TRY IT: Among the lines below, tally those holding the string "agent" and give the total only.

DATA FOR ANALYSIS:
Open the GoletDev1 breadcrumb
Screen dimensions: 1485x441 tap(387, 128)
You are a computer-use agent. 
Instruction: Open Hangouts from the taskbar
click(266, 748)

...

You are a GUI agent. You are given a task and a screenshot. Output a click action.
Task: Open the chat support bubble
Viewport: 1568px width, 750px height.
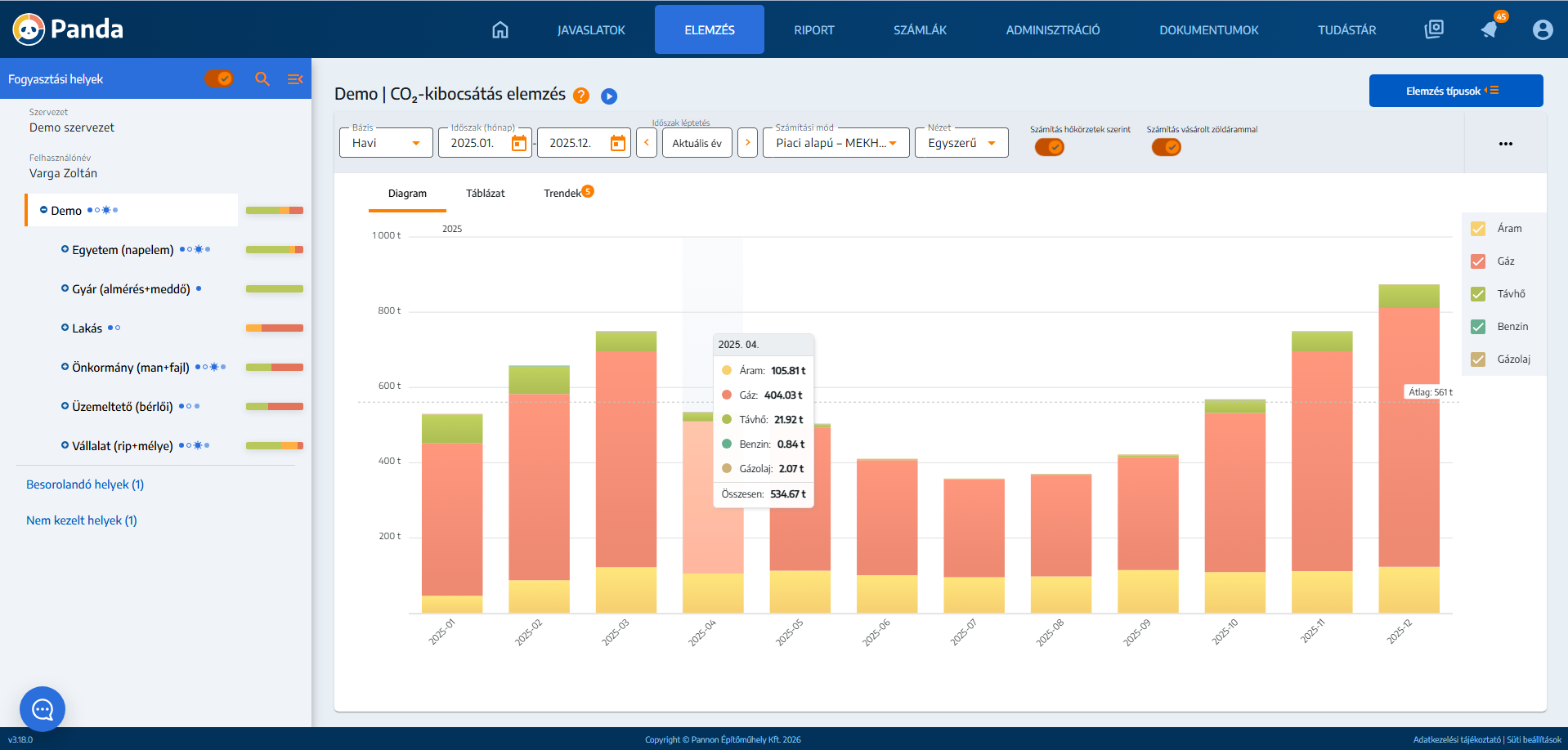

FINISHED TASK: 2